Writer-director Tom Six and star Laurence R. Harvey claim to be drinking at the opening of their audio commentary, and the chummy, low-key tone could certainly testify to that. Six shares various anecdotes about his motivation for not continuing the first film's story (a good instinct), as well as his desire to make a sequel that was the exact aesthetic opposite of its precursor—hence the black-and-white cinematography and decidedly different kind of villain. Harvey, who doesn't speak in the film aside from a few guttural moans, is charming and good-humored.
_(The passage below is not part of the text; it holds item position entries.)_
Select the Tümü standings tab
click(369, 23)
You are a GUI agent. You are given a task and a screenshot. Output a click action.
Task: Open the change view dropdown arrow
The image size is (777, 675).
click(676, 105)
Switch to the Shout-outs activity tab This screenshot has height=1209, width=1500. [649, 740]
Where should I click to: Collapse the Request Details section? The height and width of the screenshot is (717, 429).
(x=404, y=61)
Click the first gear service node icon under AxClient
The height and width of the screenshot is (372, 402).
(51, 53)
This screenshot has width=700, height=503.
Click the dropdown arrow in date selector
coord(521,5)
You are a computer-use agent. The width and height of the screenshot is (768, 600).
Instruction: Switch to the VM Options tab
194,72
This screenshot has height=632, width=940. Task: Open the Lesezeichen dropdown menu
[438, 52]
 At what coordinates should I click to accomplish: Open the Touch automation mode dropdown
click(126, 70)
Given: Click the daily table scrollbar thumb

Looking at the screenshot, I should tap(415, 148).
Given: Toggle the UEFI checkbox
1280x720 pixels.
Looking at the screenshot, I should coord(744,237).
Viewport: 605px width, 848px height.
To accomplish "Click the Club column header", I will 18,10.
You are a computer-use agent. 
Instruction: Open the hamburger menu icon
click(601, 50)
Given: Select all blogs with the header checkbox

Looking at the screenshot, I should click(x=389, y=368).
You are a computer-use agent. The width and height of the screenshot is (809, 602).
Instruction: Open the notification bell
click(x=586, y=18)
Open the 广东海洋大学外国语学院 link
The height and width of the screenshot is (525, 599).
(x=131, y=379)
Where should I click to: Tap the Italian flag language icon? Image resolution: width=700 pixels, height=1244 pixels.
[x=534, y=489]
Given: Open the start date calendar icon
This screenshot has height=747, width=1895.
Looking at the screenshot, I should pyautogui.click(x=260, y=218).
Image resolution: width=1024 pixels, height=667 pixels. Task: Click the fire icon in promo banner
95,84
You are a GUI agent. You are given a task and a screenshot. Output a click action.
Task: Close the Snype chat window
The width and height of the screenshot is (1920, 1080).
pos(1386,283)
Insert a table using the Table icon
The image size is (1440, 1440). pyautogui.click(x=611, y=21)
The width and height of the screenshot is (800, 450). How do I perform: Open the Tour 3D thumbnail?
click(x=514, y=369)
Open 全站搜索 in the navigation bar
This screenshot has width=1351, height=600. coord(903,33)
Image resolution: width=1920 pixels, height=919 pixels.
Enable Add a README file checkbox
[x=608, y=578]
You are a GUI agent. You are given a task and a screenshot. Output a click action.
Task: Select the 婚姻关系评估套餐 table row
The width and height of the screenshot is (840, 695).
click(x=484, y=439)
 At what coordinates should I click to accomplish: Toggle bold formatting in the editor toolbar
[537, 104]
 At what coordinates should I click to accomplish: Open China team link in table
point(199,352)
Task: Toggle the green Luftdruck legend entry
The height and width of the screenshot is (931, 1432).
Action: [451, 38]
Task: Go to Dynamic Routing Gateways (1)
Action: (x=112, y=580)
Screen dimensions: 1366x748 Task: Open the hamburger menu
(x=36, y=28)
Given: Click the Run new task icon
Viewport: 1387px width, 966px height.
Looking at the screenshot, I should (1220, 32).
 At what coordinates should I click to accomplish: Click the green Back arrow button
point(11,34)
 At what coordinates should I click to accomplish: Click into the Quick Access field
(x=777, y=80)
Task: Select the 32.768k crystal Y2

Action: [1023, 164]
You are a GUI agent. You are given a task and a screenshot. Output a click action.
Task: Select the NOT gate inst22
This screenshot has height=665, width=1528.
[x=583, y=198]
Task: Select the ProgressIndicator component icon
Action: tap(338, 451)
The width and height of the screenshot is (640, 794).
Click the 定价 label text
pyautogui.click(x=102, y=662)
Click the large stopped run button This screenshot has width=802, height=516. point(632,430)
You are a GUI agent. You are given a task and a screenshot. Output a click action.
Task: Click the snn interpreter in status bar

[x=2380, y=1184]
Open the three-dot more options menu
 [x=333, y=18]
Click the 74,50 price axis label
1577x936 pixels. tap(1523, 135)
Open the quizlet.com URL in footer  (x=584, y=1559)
The interview with Six essentially covers the same material, but the "Set Tour of the Warehouse" feaurette gives one a succinct, informative behind-the-scenes glimpse of shooting the film. There are also features on editing the Foley effects, the creation of the poster art, and the usual teasers and trailers. One very expendable deleted scene is also included. Overall, this is a relatively informative, occasionally unusual assemblage of supplemental features.
Tom Six's smug gross-out gets a considerably better Blu-ray than it deserves.